In the 1960s, Venice California was a freethinking, low-rent district on the ocean that attracted artists and young radicals from across the nation. Frank Gehry opened his studio in nearby Santa Monica in 1962 in the midst of this budding artistic scene. Always slightly on the margin, the artists who gravitated there were experimental and a bit irreverent. The group that clustered around Gehry included Peter Alexander, John Altoon, Charles Arnoldi, Larry Bell, Tony Berlant, Billy Al Bengston, Vija Celmins, Ronald Davis, Guy Dill, Laddie John Dill, Robert Graham, Robert Irwin, Ed Moses, Ken Price, Ed Ruscha, and De Wain Valentine. Focused on blurring the boundaries between different media-such as painting and sculpture or sculpture and architecture-and playing with non-traditional materials-such as industrial metals, plastics, and junk-this community of artists provided the inspiration and support that Gehry was not able to garner from the local architectural establishment.

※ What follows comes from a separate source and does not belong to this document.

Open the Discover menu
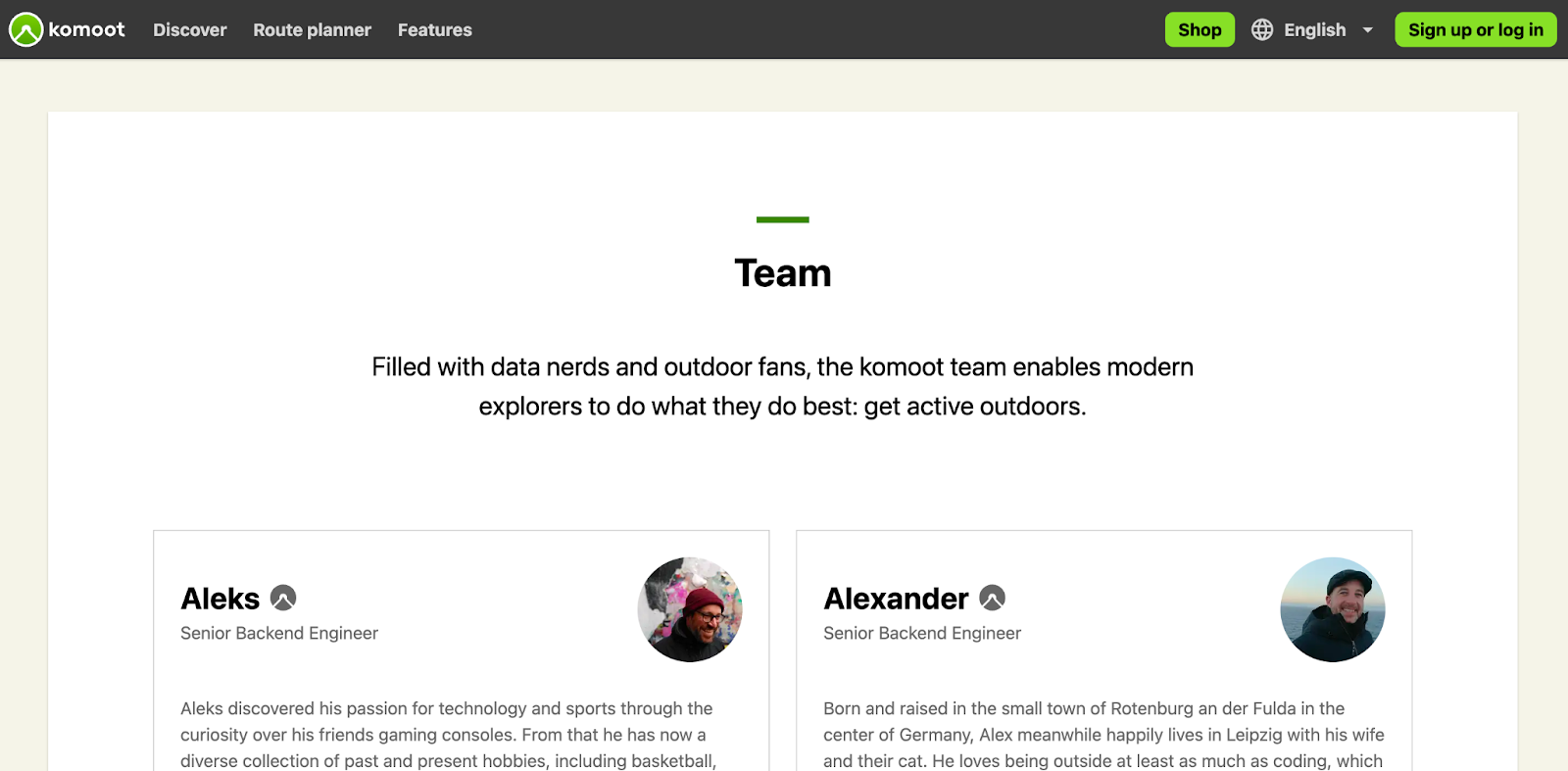The height and width of the screenshot is (771, 1568). coord(190,30)
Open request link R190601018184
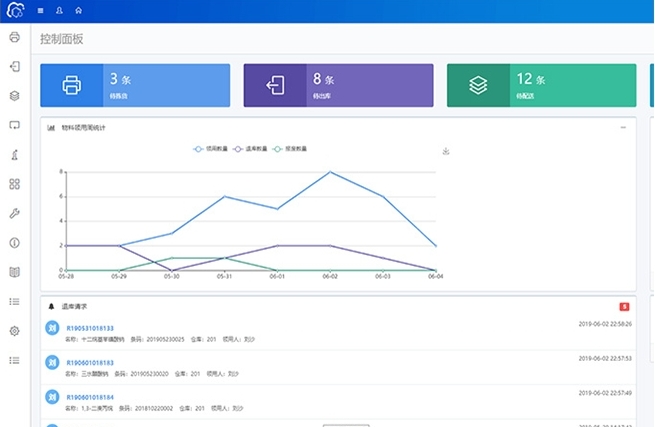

Gehry’s contact with the Venice Beach art scene inspired a sense of experimentation that would develop into a major component of his mature architectural voice. Most of the architectural work Gehry was working on in the years between 1962 and 1978 was commercial in nature. The restrictions of such work-strict production deadlines and tight budgets-did not allow for the play and experimentation that would eventually distinguish his trademark style. Gehry made a self-conscious choice at this point to work in the two veins simultaneously, taking on separate more creatively challenging projects such as the Hollywood studio/residence he designed for graphic designer Lou Danziger in 1964. Throughout these important formative years, Gehry also interacted freely with the Venice Beach artists in a number of ways ranging from simply frequenting their galleries to more direct interactions professionally and socially. In 1968, for instance, Gehry designed an exhibit space for Billy Al Bengston’s exhibition at the Los Angeles County Museum of Art. For the Bengston show, Gehry played on the artist’s interest in LA motorcycle culture by inventing a radical space inside the conservative space of the museum itself.
The Weisman’s exhibition West! will feature the work of the loosely knit, but clearly related, group of artists who emerged on the scene in Venice California in the early 1960s and constituted the artistic community in which Frank Gehry matured and honed his now world-renowned style. The pieces in the exhibition represent examples of early work by the artists and serve to demonstrate the manner in which each artist broke new ground in the areas of materials, form, and the manner in which the viewer would interact with the artwork. Focused on experience itself, the seemingly simple works pushed boundaries and attempted to perplex viewers by questioning the nature of each viewer’s reality. Whether it be creating solid form from light as in the case of Irwin’s canvases and scrim pieces, or the creation of hyper-real illusionistic space as in the case of Celmin’s almost metaphysical drawings, each artist offered a new manner in which to consider the physical world and in so doing, inspired Gehry’s most physical and interactive of artistic practices-that of architecture. Gehry once described himself as a "child of the 60s" and this exhibition aspires not only to prove this, but also to expand our understanding of what that claim actually means. Deeply engaged with individual experience, the Venice Beach artists and Frank Gehry stand as explorers and innovators in an era and a place that often led the way into a new mind set about the way we can understand and live in the world.